On 15 April 2026, Croatia’s Ministry of Finance formally assumed the role of co-chair of the Coalition of Finance Ministers for Climate Action, joining Uganda and succeeding the Netherlands. It is a move that signals more than diplomatic rotation—it places Croatia closer to the centre of a growing effort to redefine how economic policy responds to climate pressure.
The Coalition, which now brings together 102 countries and more than 30 institutional partners, has evolved into one of the few forums where finance ministries—not environment departments—set the tone on climate action. That distinction matters. The conversation is no longer about targets alone, but about budgets, capital flows, and fiscal resilience.
By stepping into the co-chair role, Croatia is aligning itself with a more assertive position: climate policy as economic policy. The Ministry has framed the mandate around execution—moving from frameworks and commitments to policies that materially affect growth, competitiveness, and financial stability.
Minister Marko Ćorić described climate action as an economic and fiscal imperative, directly tied to long-term growth, productivity, and resilience. The emphasis is clear: climate is no longer a side agenda, but a core variable in how economies perform.
Over the next two years, Croatia’s leadership will focus on strengthening the role of finance ministries in mobilising both public and private capital, while advancing the development of fiscal and macroeconomic tools that can translate climate ambition into measurable outcomes. Particular attention will be given to supporting countries with more limited institutional capacity—an area where the Coalition increasingly acts as both advisor and enabler.
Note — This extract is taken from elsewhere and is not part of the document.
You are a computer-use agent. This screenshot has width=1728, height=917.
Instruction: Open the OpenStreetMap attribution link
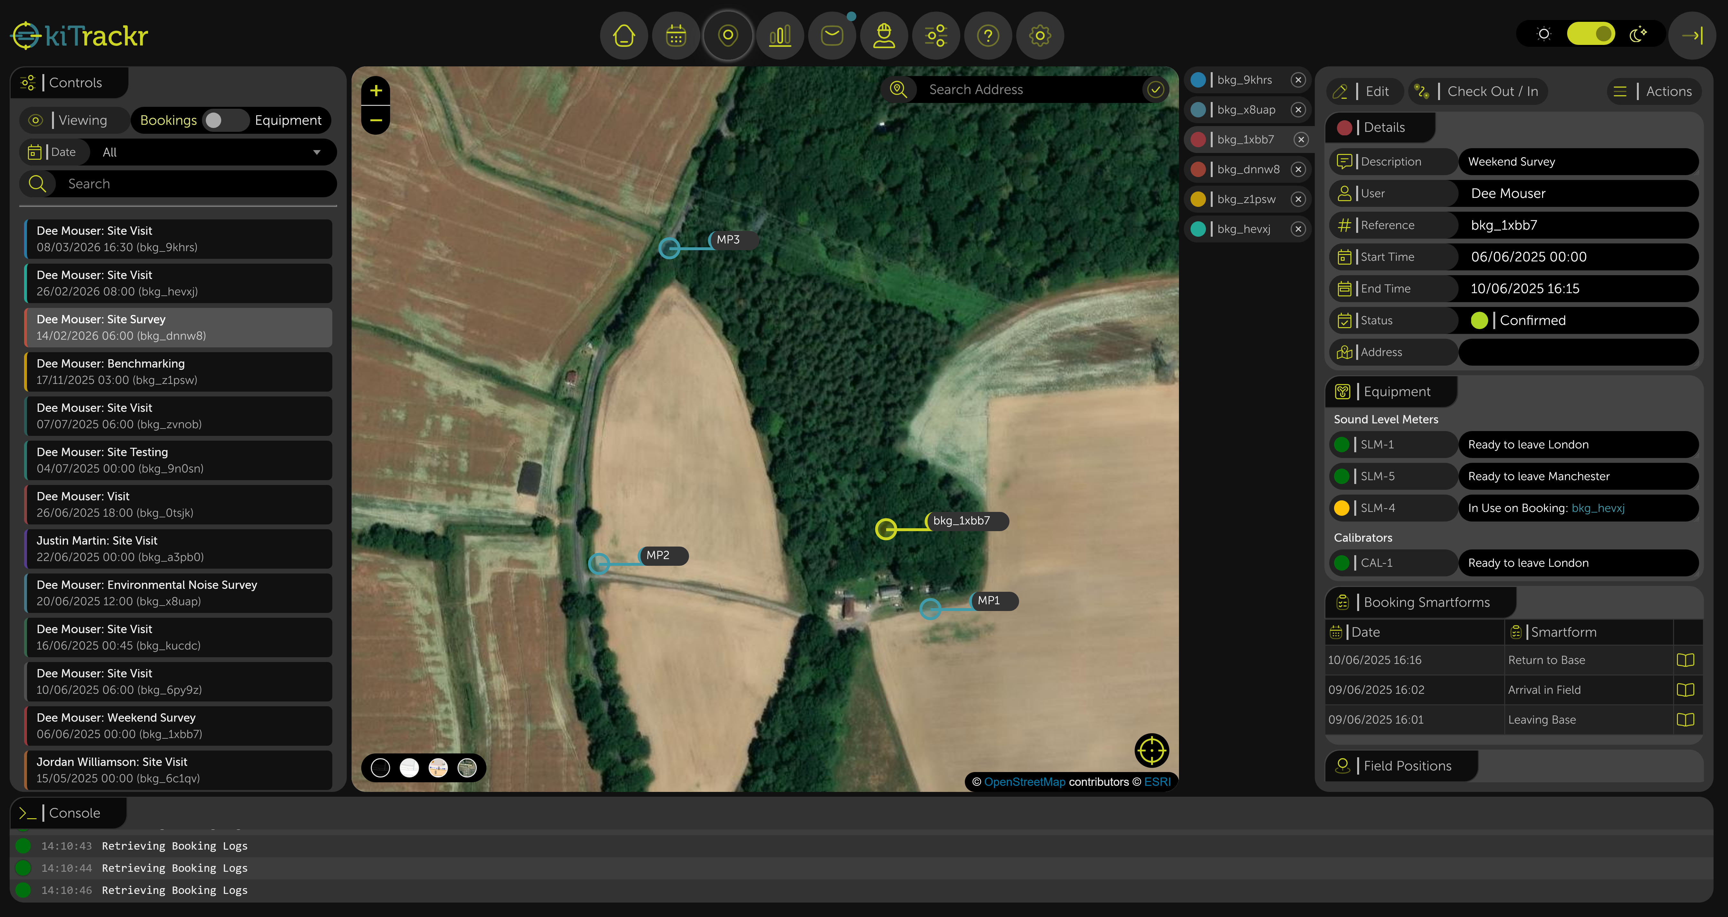pyautogui.click(x=1024, y=782)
At the centre of this effort is the Coalition’s Strategic Work Programme, designed to push members beyond alignment and into delivery. The goal is not just better policy design, but implementation that can be tracked, measured, and replicated.
Croatia’s positioning is pragmatic. Rather than framing the green transition as a constraint, the Ministry is presenting it as an opportunity—one tied to job creation, energy security, and long-term economic development. It is a narrative increasingly echoed across Europe, but still unevenly executed.
The next phase will test whether that framing can translate into policy traction. Croatia’s active role in EU working groups and OECD initiatives on sustainable finance suggests it intends to stay embedded in the conversations that matter. Whether it can shape them is the more interesting question.
For now, the signal is clear: Croatia is no longer just adapting to the rules of climate economics—it is stepping into a role where it can help write them.